Want to try freediving?
James Nestor takes a freediving lesson.
JUNKO KITAHAMA’S FACE is pale blue, her mouth agape, her head craned back like a dead bird’s. Through her swim mask, her eyes are wide and unblinking, staring at the sun. She isn’t breathing.
“Blow on her face!” yells a man swimming next to her. Another man grabs her head from behind and pushes her chin out of the water. “Breathe!” he yells. Someone from the deck of a boat yells for oxygen. “Breathe!” the man repeats. But Kitahama, who just surfaced from a breath-hold dive 180 feet below the surface of the ocean, doesn’t breathe. She doesn’t move. Kitahama looks dead.
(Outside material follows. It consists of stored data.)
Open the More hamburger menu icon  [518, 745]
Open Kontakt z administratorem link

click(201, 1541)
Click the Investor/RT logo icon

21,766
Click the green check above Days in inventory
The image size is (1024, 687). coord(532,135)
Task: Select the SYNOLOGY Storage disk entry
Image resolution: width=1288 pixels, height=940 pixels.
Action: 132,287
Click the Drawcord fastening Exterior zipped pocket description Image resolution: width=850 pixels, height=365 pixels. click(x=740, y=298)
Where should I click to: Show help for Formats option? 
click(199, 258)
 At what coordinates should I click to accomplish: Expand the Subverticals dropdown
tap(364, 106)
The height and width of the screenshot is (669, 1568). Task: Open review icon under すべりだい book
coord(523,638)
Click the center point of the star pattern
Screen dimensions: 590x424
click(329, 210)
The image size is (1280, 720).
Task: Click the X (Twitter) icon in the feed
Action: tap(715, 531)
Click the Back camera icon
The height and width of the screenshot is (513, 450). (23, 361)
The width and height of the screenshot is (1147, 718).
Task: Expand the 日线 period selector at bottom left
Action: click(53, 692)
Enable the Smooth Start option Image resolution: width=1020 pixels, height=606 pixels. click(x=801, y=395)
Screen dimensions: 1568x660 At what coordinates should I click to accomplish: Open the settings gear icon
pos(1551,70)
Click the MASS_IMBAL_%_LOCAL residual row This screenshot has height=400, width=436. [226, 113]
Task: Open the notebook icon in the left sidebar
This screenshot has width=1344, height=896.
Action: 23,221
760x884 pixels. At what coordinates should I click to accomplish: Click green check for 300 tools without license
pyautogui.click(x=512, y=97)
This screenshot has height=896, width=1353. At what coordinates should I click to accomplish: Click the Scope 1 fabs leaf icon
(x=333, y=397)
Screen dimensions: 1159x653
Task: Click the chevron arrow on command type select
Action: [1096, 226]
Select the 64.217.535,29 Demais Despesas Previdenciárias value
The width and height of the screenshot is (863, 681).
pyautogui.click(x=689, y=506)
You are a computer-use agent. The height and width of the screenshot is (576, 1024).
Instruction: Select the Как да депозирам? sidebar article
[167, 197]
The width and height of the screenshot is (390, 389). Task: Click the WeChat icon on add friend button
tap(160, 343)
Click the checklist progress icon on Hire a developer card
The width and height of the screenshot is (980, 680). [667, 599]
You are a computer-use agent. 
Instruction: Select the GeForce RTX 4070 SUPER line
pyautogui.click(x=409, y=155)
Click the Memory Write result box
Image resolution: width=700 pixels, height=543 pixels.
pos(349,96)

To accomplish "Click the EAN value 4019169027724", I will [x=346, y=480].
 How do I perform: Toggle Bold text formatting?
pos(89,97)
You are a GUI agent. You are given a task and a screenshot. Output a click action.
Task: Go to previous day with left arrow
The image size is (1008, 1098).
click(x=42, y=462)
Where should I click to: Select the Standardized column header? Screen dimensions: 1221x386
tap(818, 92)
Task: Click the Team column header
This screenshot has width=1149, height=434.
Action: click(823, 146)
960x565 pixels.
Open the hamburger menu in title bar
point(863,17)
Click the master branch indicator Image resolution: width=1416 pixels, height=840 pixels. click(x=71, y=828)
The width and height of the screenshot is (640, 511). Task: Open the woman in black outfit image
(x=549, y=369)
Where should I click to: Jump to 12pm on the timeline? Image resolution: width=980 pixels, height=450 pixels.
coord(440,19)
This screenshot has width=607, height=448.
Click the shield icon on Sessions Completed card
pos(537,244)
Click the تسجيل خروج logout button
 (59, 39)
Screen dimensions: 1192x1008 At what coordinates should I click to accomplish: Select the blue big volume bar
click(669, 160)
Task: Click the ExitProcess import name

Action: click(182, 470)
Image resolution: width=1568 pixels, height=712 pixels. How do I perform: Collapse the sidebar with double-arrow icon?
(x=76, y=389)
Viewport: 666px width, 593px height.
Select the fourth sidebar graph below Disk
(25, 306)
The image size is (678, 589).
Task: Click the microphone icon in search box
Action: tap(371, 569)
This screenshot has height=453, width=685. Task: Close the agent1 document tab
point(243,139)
Moments later, she coughs, jerks, twitches her shoulders, flutters her lips. Her face softens as she comes to. “I was swimming and…” She laughs and continues. “Then I just started dreaming!” Two men slowly float her over to an oxygen tank sitting on a raft. While she recovers behind a surgical mask, another freediver takes her place and prepares to plunge even deeper.
Kitahama, a female competitor from Japan, is one of more than 130 freedivers from 31 countries who have gathered here—one mile off the coast of Kalamata, Greece, in the deep, mouthwash blue waters of Messinian Bay—for the 2011 Individual Freediving Depth World Championships, the largest competition ever held for the sport. Over the next week, in an event organized by the International Association for the Development of Apnea (AIDA), they’ll test themselves and each other to see who can swim the deepest on a single lungful of air without passing out, losing muscle control, or drowning. The winners get a medal.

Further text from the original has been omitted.